Melbourne-based AdAlta (ASX:1AD) has received Orphan Drug Designation from the FDA for AD-114, a novel first-in-class drug candidate for the treatment of idiopathic pulmonary fibrosis (IPF).
In a statement, the company said there is growing global interest in new treatments for fibrosis, especially for idiopathic pulmonary fibrosis, which has a 50 to 70 per cent mortality rate and affects 135,000 people in the US every year.
"Current therapies for the treatment of IPF are sub-optimal and there is a high-unmet medical need," it said. "AD-114 has strong pre-clinical results for IPF, demonstrating both anti-fibrotic and anti-inflammatory activity in human lung tissue and indicating greater efficacy than existing approved IPF drugs."
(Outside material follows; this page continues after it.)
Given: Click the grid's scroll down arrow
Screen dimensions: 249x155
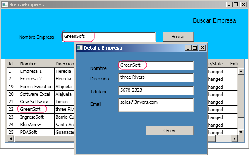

Orphan Drug status provides R&D tax credits, new drug application fee waivers and a seven year period of market exclusivity from the US FDA following approval.
According to AdAlta CEO Sam Cobb, "Securing Orphan Designation for our lead program represents an important step in our strategy for the rapid commercial development of AD-114 for the treatment of idiopathic pulmonary disease. We expect this orphan designation, when combined with our pre-clinical package of AD-114, will help accelerate our commercial development path.
“AdAlta remains on track to meet its stated clinical development milestones and management remains focused on expediting AD-114 into Phase 1 human clinical trials for idiopathic pulmonary fibrosis by early 2018.”
AdAlta said it also demonstrated broad fibrotic application of AD-114, demonstrating the potential of AD-114 for the treatment of other fibrotic diseases including the liver (NASH) and eye (wet-AMD).